Stored items:
□ □ □ □

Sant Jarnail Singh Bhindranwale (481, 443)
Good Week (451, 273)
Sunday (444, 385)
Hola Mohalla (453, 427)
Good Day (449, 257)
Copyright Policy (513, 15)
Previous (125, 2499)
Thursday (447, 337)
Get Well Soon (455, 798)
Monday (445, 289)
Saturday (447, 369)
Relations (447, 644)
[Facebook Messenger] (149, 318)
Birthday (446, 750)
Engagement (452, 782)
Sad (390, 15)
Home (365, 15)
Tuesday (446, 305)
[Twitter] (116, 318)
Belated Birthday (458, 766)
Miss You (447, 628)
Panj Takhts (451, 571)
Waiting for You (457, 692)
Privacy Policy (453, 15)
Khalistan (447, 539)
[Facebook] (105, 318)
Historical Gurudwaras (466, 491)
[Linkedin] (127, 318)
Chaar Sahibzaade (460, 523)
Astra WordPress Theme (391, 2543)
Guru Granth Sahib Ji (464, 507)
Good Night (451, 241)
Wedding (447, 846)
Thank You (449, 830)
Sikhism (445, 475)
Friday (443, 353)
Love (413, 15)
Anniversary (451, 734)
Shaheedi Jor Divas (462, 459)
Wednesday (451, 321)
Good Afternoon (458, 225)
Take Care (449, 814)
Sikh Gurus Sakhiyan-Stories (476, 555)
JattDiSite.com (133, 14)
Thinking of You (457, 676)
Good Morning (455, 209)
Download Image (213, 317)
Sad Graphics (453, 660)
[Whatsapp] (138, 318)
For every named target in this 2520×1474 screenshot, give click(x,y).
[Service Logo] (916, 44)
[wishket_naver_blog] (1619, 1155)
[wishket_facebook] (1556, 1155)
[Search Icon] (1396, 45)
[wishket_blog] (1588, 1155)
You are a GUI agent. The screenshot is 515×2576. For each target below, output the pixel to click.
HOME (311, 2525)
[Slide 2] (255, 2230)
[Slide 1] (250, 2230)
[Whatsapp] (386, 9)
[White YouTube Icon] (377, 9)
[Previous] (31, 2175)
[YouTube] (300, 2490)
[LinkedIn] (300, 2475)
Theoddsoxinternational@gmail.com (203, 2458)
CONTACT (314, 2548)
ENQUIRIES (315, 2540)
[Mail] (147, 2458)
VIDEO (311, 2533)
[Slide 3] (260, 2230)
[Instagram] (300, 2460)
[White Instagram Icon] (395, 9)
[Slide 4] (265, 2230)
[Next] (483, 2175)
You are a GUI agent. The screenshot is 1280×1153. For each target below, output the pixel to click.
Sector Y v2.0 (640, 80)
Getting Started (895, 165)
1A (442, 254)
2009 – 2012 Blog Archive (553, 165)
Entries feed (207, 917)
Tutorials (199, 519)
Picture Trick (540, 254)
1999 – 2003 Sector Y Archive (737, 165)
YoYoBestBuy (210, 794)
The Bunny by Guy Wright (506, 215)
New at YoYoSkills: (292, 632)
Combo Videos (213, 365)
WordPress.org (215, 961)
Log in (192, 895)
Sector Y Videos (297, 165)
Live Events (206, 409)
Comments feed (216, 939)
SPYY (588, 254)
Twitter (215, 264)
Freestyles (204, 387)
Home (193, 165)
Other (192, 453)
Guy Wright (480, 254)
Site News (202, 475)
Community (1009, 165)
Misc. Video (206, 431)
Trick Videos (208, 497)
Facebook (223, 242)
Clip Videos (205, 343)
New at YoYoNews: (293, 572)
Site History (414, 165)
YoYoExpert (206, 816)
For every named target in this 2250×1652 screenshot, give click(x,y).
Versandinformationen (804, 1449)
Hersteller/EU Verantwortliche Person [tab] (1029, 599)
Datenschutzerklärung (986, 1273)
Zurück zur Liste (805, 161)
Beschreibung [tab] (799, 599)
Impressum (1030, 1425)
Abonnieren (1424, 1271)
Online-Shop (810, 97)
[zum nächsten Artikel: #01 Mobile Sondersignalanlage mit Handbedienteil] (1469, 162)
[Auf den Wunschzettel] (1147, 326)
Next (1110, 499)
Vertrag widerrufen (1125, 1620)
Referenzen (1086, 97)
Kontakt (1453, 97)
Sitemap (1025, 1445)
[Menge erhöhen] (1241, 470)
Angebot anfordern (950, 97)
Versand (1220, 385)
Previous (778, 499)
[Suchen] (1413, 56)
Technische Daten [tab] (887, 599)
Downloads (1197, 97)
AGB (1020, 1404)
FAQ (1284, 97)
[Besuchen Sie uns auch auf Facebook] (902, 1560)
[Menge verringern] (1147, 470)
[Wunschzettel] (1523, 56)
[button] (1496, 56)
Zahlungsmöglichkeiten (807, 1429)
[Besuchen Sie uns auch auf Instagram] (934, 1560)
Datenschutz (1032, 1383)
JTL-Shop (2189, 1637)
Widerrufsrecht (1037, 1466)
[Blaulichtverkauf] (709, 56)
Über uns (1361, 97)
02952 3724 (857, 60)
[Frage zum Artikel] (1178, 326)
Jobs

□ □ □ □

▸ AIM OF THE EXERCISE: Among the lines above, repeat exactly those from the line with "Waiting for You (457, 692)" to the line with "YoYoExpert (206, 816)", counting both ends.

▸ SOLVED EXERCISE:
Waiting for You (457, 692)
Privacy Policy (453, 15)
Khalistan (447, 539)
[Facebook] (105, 318)
Historical Gurudwaras (466, 491)
[Linkedin] (127, 318)
Chaar Sahibzaade (460, 523)
Astra WordPress Theme (391, 2543)
Guru Granth Sahib Ji (464, 507)
Good Night (451, 241)
Wedding (447, 846)
Thank You (449, 830)
Sikhism (445, 475)
Friday (443, 353)
Love (413, 15)
Anniversary (451, 734)
Shaheedi Jor Divas (462, 459)
Wednesday (451, 321)
Good Afternoon (458, 225)
Take Care (449, 814)
Sikh Gurus Sakhiyan-Stories (476, 555)
JattDiSite.com (133, 14)
Thinking of You (457, 676)
Good Morning (455, 209)
Download Image (213, 317)
Sad Graphics (453, 660)
[Whatsapp] (138, 318)
For every named target in this 2520×1474 screenshot, give click(x,y).
[Service Logo] (916, 44)
[wishket_naver_blog] (1619, 1155)
[wishket_facebook] (1556, 1155)
[Search Icon] (1396, 45)
[wishket_blog] (1588, 1155)
You are a GUI agent. The screenshot is 515×2576. For each target below, output the pixel to click.
HOME (311, 2525)
[Slide 2] (255, 2230)
[Slide 1] (250, 2230)
[Whatsapp] (386, 9)
[White YouTube Icon] (377, 9)
[Previous] (31, 2175)
[YouTube] (300, 2490)
[LinkedIn] (300, 2475)
Theoddsoxinternational@gmail.com (203, 2458)
CONTACT (314, 2548)
ENQUIRIES (315, 2540)
[Mail] (147, 2458)
VIDEO (311, 2533)
[Slide 3] (260, 2230)
[Instagram] (300, 2460)
[White Instagram Icon] (395, 9)
[Slide 4] (265, 2230)
[Next] (483, 2175)
You are a GUI agent. The screenshot is 1280×1153. For each target below, output the pixel to click.
Sector Y v2.0 (640, 80)
Getting Started (895, 165)
1A (442, 254)
2009 – 2012 Blog Archive (553, 165)
Entries feed (207, 917)
Tutorials (199, 519)
Picture Trick (540, 254)
1999 – 2003 Sector Y Archive (737, 165)
YoYoBestBuy (210, 794)
The Bunny by Guy Wright (506, 215)
New at YoYoSkills: (292, 632)
Combo Videos (213, 365)
WordPress.org (215, 961)
Log in (192, 895)
Sector Y Videos (297, 165)
Live Events (206, 409)
Comments feed (216, 939)
SPYY (588, 254)
Twitter (215, 264)
Freestyles (204, 387)
Home (193, 165)
Other (192, 453)
Guy Wright (480, 254)
Site News (202, 475)
Community (1009, 165)
Misc. Video (206, 431)
Trick Videos (208, 497)
Facebook (223, 242)
Clip Videos (205, 343)
New at YoYoNews: (293, 572)
Site History (414, 165)
YoYoExpert (206, 816)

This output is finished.